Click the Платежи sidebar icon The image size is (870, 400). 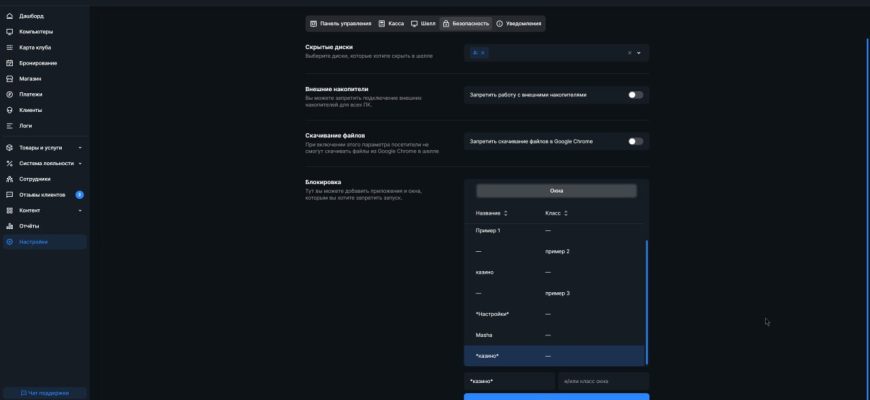(10, 94)
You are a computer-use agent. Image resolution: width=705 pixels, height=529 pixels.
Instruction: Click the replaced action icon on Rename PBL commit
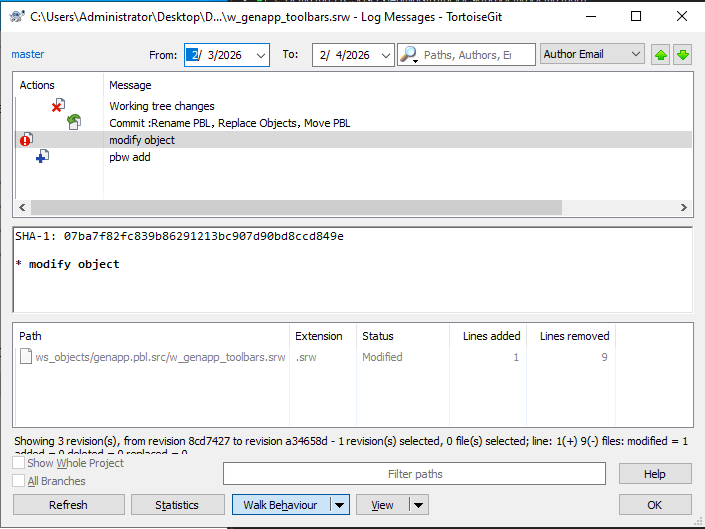[74, 123]
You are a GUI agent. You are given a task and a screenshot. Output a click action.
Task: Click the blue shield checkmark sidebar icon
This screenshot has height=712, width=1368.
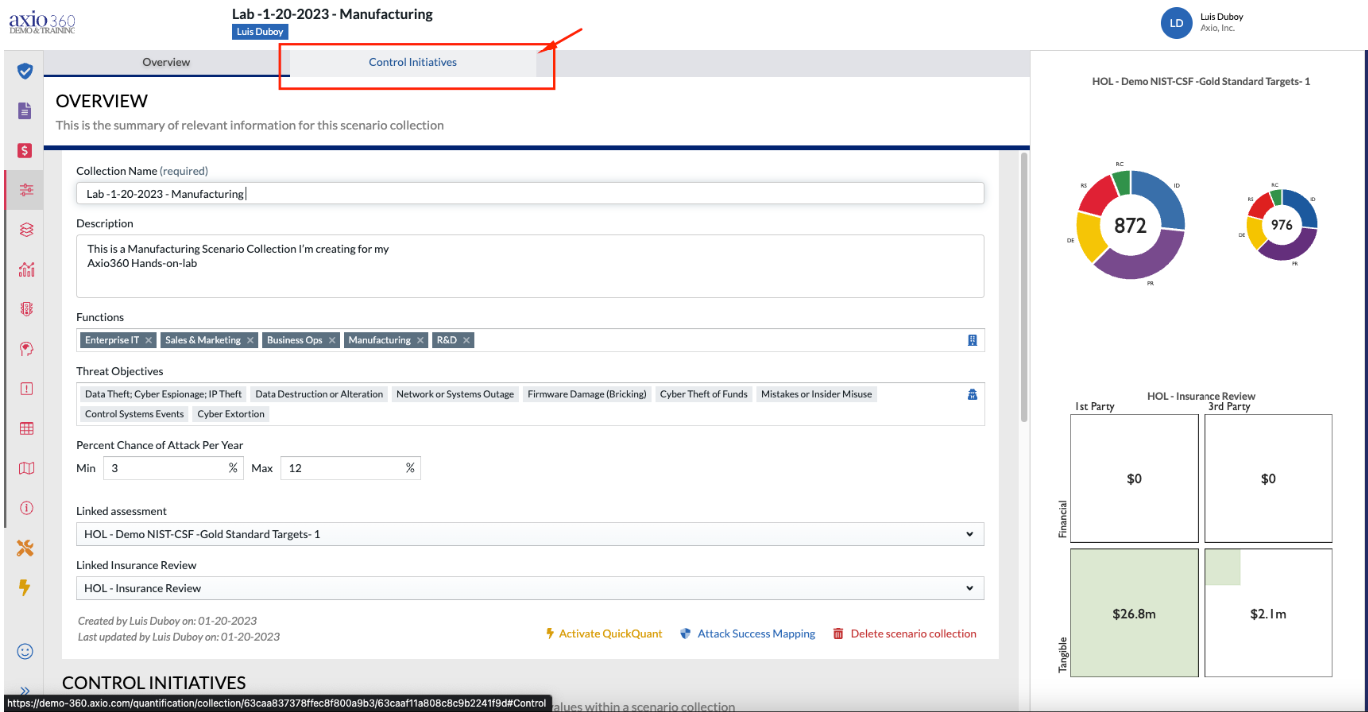coord(26,71)
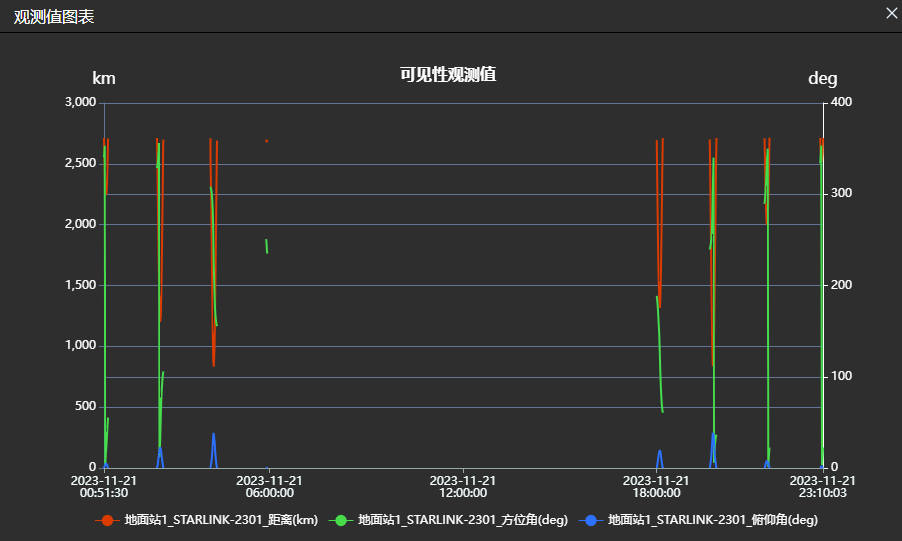
Task: Click the chart title 可见性观测值
Action: (x=448, y=75)
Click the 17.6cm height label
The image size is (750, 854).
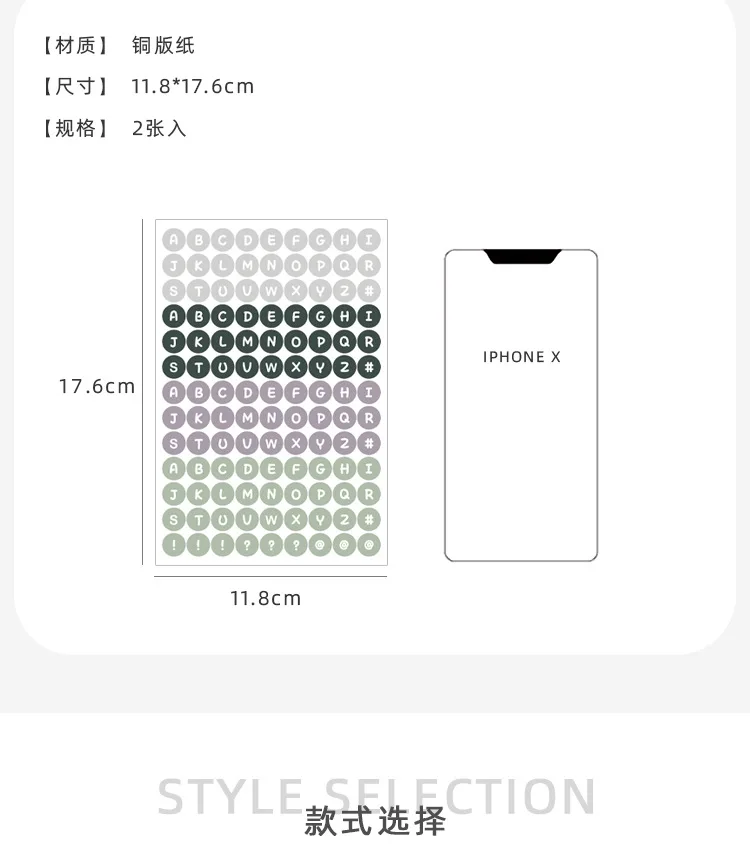97,386
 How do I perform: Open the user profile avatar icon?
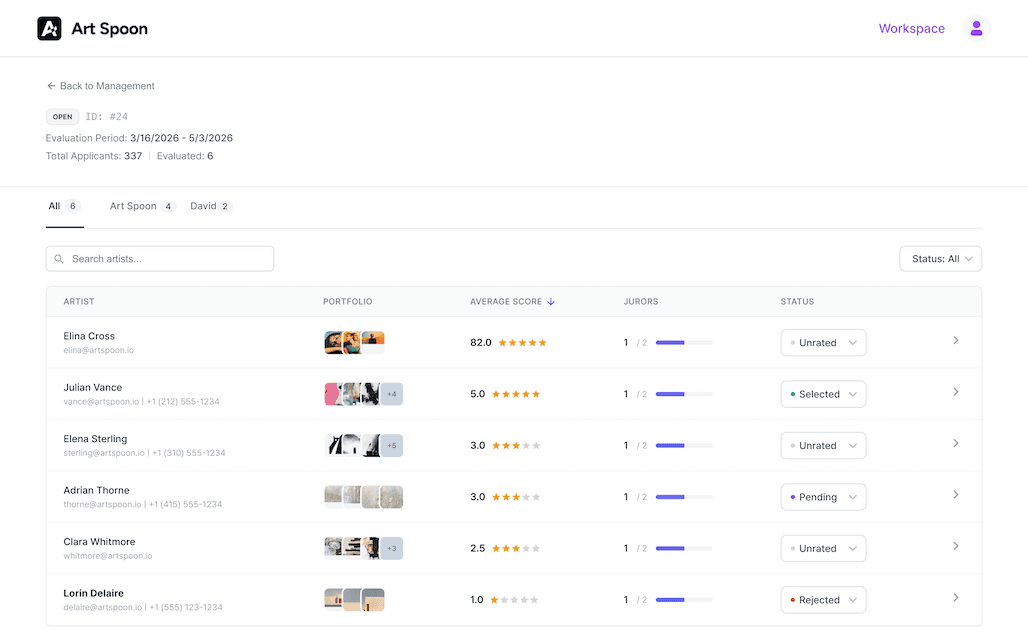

→ What is required: Some lines above hold the word "agent". Copy all of them.

→ Exercise answer:
You are a computer-use agent. Image resolution: width=705 pixels, height=529 pixels.
You are a GUI agent. You are given a task and a screenshot. Output a click action.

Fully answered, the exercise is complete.